Title II of the Genetic Information Nondiscrimination Act (GINA) took effect on November 21, 2009. This act prohibits genetic information discrimination in employment matters, including hiring and firing, salary, promotions, assignments, layoffs, training and benefits.

If you believe that you were the victim of genetic discrimination in the workplace, contact the experienced employment lawyers at Kalijarvi, Chuzi, Newman & Fitch, P.C. Please call our Washington, D.C. office at 202.331.9260 for an appointment.

What Is Genetic Information?

In terms of GINA regulations, genetic information includes details about an individual's (and their family members') genetic tests, as well as information about diseases, disorders or conditions. Family medical history is considered part of a person's genetic information because people often use it to judge whether someone is at increased risk for genetic disorders.

How Can Genetic Information Be Used Against You?

Title II of GINA disallows the use of genetic information to make employment decisions.
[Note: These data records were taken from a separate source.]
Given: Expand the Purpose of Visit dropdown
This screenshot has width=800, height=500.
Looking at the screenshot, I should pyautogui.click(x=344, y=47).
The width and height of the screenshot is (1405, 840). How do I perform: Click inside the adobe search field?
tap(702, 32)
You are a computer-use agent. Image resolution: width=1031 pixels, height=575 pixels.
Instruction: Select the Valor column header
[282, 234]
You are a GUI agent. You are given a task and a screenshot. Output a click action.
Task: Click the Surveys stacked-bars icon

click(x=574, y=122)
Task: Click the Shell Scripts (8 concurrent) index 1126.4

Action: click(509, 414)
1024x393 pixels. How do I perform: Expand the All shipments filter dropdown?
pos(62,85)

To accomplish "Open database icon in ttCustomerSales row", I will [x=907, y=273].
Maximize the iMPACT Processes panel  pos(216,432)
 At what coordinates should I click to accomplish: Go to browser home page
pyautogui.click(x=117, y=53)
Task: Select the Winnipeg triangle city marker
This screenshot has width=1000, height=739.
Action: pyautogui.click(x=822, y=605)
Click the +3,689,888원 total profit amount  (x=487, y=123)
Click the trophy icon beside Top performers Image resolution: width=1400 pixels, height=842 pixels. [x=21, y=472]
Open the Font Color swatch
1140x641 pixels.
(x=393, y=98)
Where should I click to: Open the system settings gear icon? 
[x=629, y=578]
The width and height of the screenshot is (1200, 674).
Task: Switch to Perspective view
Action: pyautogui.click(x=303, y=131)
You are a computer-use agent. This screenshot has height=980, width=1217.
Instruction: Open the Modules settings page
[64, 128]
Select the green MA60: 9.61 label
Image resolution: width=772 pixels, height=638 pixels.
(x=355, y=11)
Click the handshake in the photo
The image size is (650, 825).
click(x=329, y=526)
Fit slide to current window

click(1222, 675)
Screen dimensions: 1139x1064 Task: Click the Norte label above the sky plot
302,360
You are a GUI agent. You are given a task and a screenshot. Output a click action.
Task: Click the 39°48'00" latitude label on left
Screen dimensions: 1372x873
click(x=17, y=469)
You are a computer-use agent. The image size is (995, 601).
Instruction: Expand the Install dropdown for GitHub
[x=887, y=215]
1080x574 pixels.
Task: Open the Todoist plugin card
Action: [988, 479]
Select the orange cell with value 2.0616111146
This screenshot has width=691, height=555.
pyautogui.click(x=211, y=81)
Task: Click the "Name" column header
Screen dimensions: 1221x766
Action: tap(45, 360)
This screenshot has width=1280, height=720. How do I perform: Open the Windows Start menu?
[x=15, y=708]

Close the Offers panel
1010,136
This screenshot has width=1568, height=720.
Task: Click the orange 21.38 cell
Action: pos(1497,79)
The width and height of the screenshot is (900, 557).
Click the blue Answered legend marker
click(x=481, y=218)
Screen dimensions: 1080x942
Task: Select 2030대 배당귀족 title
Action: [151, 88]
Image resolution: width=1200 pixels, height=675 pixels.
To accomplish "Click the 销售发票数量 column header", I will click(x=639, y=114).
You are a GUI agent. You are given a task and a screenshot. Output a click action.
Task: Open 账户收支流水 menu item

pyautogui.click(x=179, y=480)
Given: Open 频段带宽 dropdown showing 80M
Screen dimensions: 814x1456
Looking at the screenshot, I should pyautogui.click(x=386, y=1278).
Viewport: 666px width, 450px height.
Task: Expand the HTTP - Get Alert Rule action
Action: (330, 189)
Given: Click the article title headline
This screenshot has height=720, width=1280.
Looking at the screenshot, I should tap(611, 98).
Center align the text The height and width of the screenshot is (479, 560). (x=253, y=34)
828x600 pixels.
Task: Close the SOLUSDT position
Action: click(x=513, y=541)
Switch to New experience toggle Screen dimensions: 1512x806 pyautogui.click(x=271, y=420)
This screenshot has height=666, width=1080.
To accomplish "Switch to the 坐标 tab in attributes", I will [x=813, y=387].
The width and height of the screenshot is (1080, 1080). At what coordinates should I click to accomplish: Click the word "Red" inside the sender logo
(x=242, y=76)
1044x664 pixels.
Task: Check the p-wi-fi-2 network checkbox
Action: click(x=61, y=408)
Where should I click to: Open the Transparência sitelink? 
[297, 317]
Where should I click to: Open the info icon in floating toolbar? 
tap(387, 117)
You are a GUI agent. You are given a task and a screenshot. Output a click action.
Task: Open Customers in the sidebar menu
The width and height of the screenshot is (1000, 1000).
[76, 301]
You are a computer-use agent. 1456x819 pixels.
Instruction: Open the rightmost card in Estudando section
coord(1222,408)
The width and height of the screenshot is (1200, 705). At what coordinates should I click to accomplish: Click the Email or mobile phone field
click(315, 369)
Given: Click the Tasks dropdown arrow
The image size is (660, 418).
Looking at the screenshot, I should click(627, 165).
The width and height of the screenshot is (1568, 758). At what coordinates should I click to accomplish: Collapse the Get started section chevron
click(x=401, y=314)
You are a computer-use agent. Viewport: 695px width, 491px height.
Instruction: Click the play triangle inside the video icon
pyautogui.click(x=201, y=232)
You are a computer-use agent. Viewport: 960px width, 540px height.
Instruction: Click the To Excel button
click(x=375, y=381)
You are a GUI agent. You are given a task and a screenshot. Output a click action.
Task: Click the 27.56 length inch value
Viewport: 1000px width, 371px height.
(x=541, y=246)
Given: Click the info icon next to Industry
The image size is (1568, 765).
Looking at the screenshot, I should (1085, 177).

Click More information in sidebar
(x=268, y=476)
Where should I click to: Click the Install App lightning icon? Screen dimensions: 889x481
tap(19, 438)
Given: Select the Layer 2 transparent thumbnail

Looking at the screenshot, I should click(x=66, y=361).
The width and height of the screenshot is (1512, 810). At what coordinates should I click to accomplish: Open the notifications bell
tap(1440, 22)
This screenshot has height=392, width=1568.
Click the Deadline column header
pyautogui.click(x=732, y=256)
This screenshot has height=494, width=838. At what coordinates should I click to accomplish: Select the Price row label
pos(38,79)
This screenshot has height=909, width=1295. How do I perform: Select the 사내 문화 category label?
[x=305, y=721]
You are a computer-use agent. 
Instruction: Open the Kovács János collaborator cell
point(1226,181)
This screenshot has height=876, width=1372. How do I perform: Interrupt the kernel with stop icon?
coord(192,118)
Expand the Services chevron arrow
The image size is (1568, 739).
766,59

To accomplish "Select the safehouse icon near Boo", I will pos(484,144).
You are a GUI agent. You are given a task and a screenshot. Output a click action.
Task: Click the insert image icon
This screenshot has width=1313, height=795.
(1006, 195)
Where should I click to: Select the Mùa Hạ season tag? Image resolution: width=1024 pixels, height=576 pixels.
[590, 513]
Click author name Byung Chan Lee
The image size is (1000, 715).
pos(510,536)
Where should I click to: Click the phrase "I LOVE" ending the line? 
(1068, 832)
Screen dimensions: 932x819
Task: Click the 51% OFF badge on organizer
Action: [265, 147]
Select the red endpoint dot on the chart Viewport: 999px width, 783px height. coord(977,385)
It limits the collection of genetic information by employers and other parties covered by Title II. With limited exceptions, GINA also makes it illegal for an employer to disclose employees' or applicants' genetic information. Employers are required to keep genetic information private and place it in a separate medical file.

Employers are not allowed to use genetic information to make employment decisions because it does not reflect a person's present ability to work. They also may not harass an employee because of their genetic information.

Washington D.C. Genetic Discrimination Attorney

Enforcement of Title II of GINA is handled by the Equal Employment Opportunity Commission (EEOC). Our attorneys understand the complexities of these cases and will fight for your rights. Call 202.331.9260 or send us an e-mail today.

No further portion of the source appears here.